Exercise aim:
Repeat exactly what runs from the line containing "682x644 pixels." through the last line of the material below. Do not copy the pictures.
++++ Material provided
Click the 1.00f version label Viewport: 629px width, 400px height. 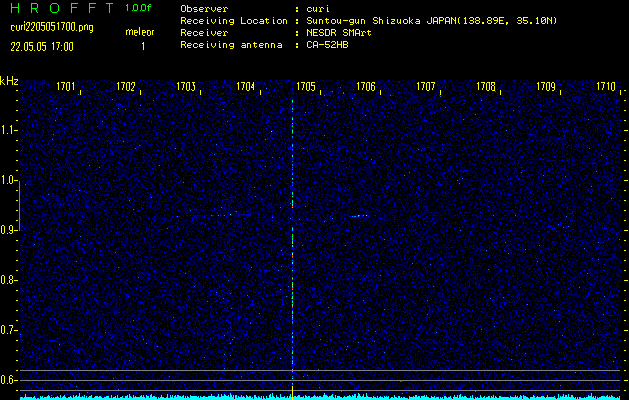[139, 8]
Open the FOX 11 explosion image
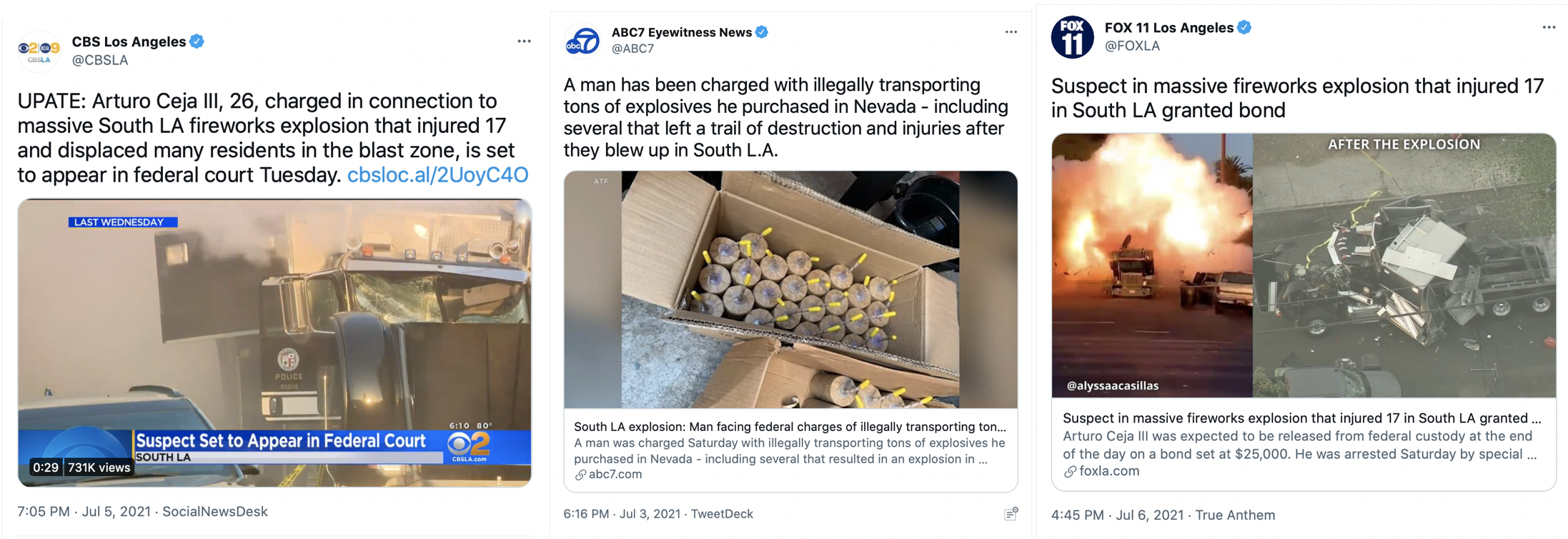The image size is (1568, 539). [x=1303, y=265]
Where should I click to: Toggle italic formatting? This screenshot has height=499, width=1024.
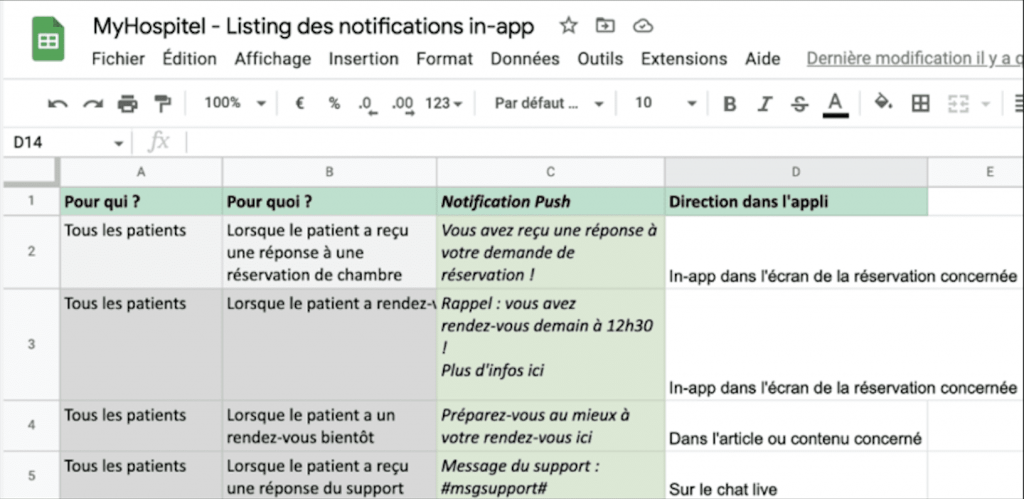point(765,104)
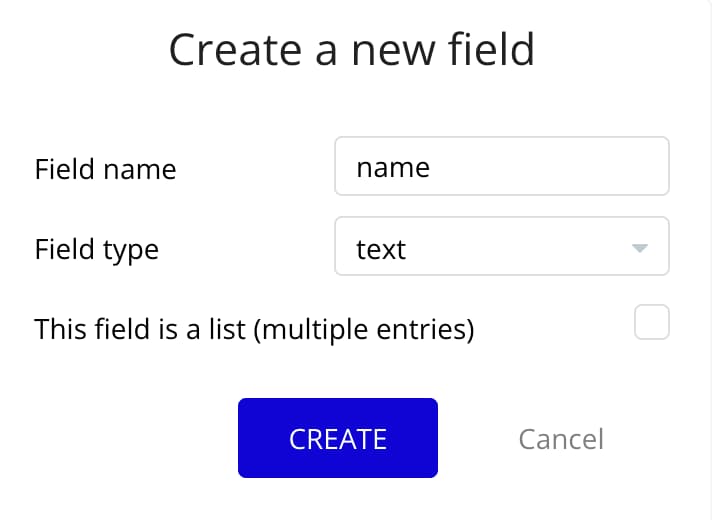This screenshot has width=712, height=520.
Task: Click the blue CREATE button
Action: click(x=338, y=438)
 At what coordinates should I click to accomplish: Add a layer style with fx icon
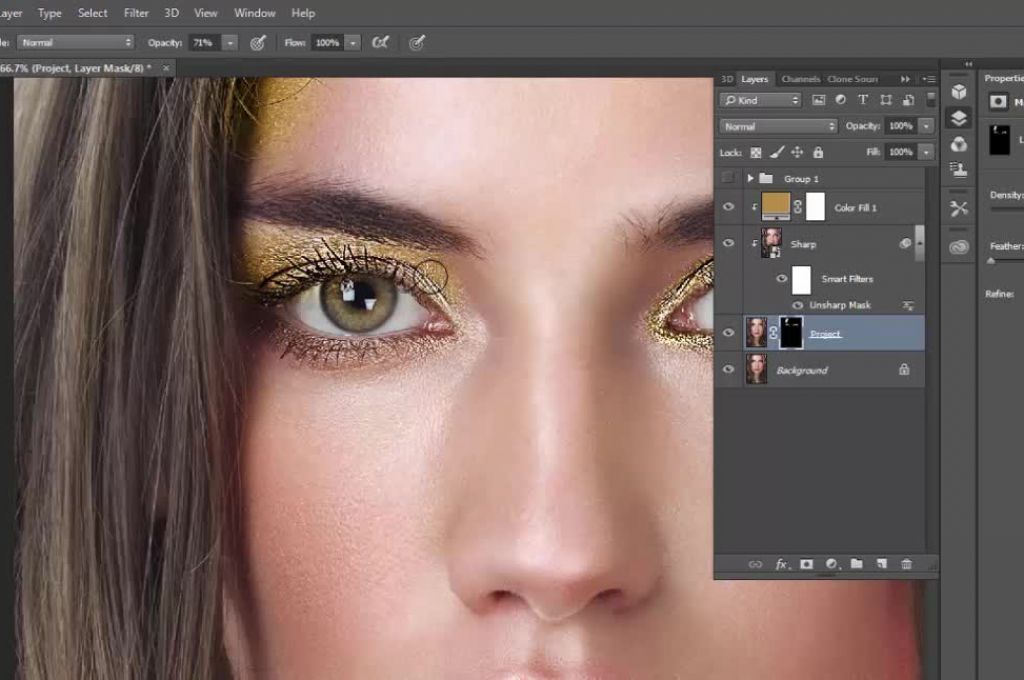[x=781, y=564]
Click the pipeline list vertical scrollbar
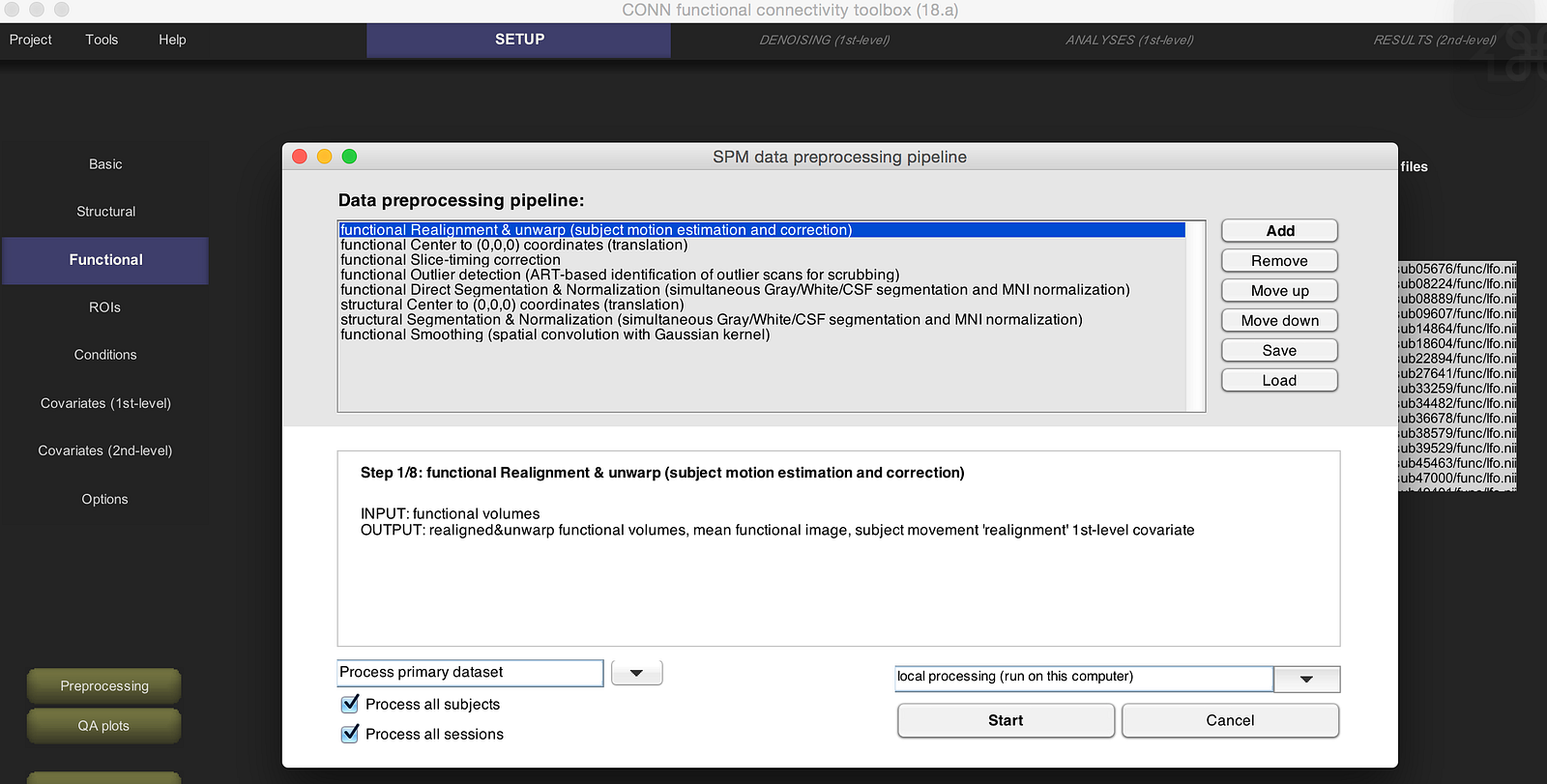 coord(1195,316)
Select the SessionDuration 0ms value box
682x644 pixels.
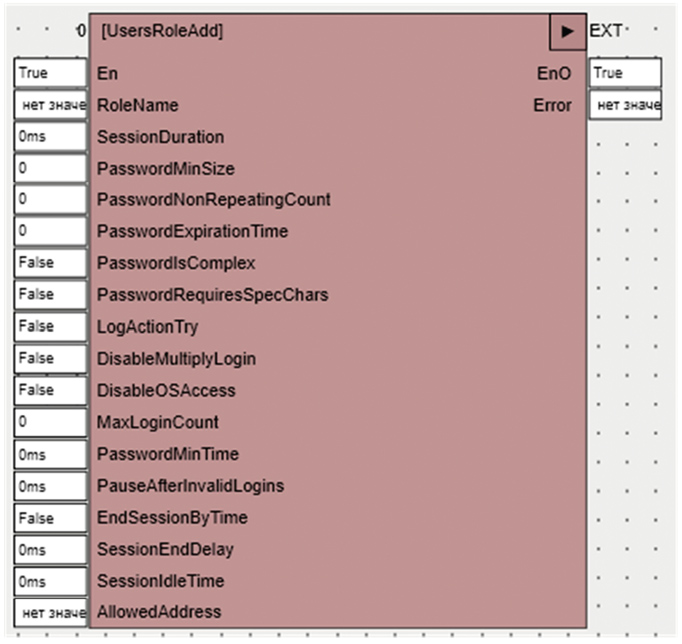(x=51, y=137)
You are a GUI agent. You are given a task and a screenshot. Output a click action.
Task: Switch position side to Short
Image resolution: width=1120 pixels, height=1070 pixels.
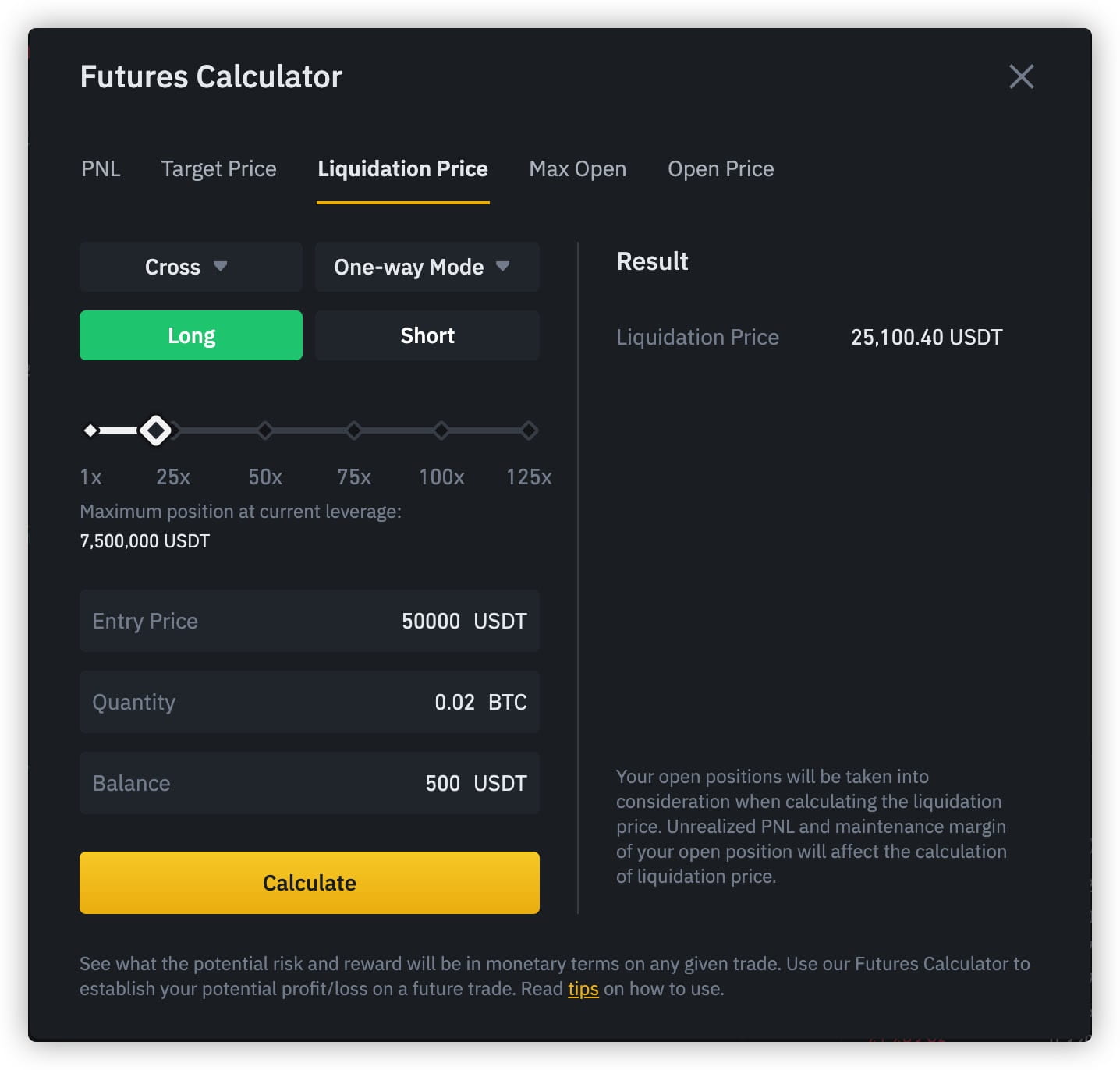[x=427, y=335]
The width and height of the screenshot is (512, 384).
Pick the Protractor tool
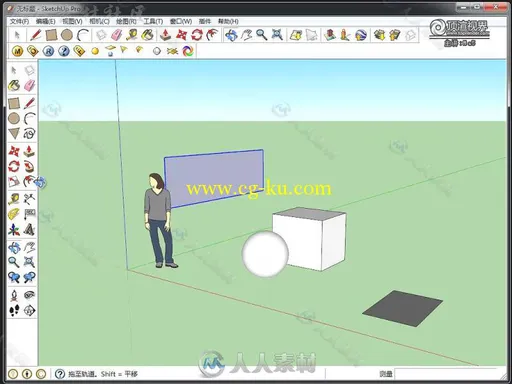click(14, 214)
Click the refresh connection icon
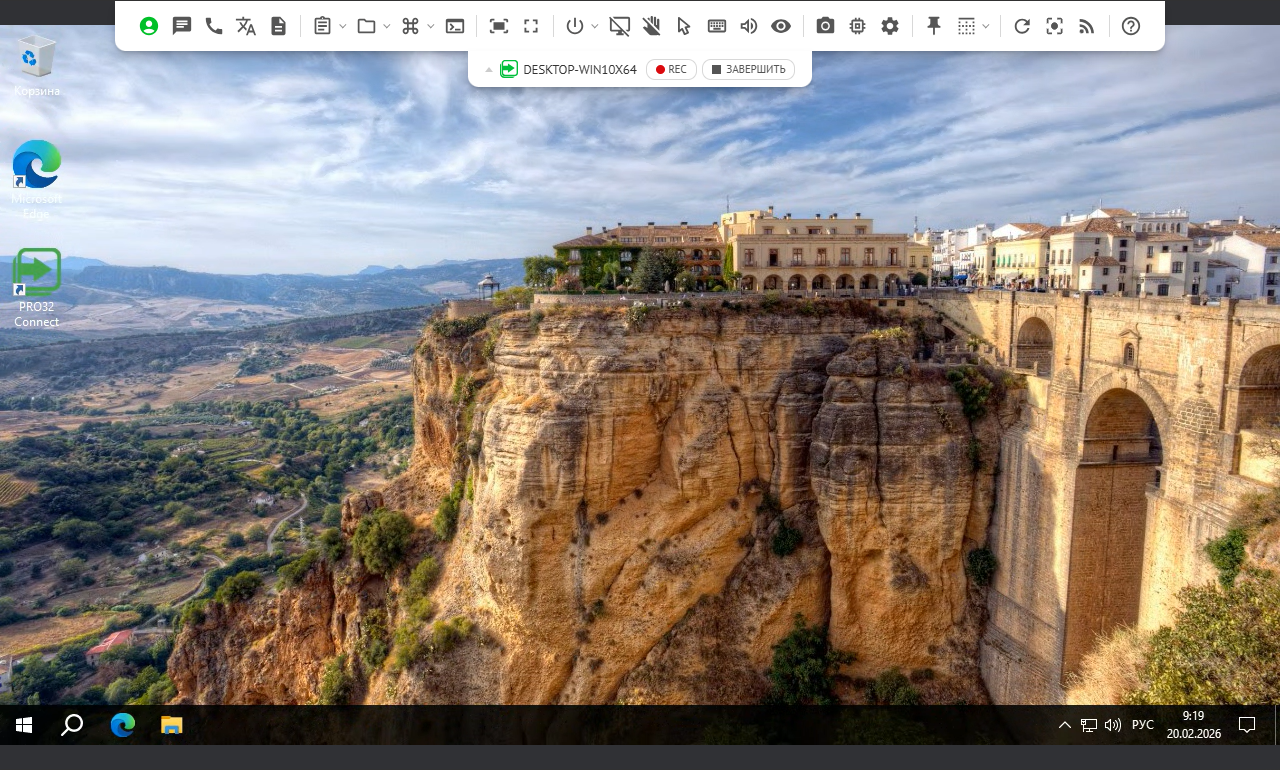 pos(1022,26)
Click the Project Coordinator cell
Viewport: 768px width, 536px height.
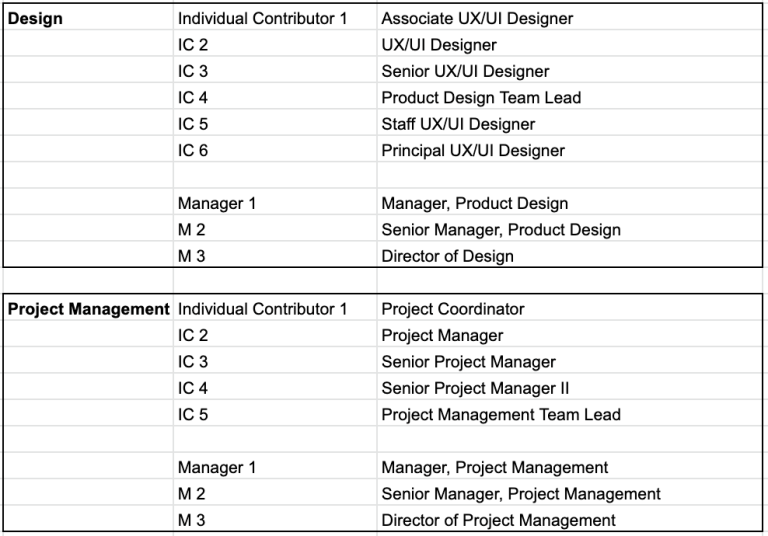click(x=569, y=309)
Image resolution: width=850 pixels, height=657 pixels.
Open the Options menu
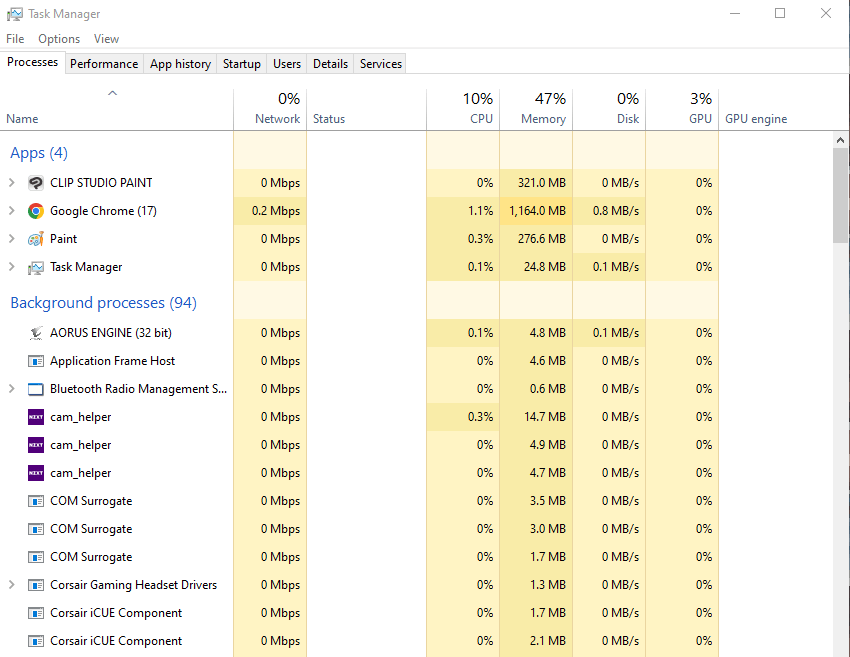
++++++++
Output:
682x644 pixels.
(x=51, y=137)
You are a GUI agent. You are given a task and a screenshot. Output a click action.
Task: Switch position side to Short
Image resolution: width=1120 pixels, height=1070 pixels.
[x=427, y=335]
The width and height of the screenshot is (512, 384).
Pick the Protractor tool
click(14, 214)
Click the refresh connection icon
 pos(1022,26)
Click the Project Coordinator cell
Viewport: 768px width, 536px height.
click(x=569, y=309)
Image resolution: width=850 pixels, height=657 pixels.
Open the Options menu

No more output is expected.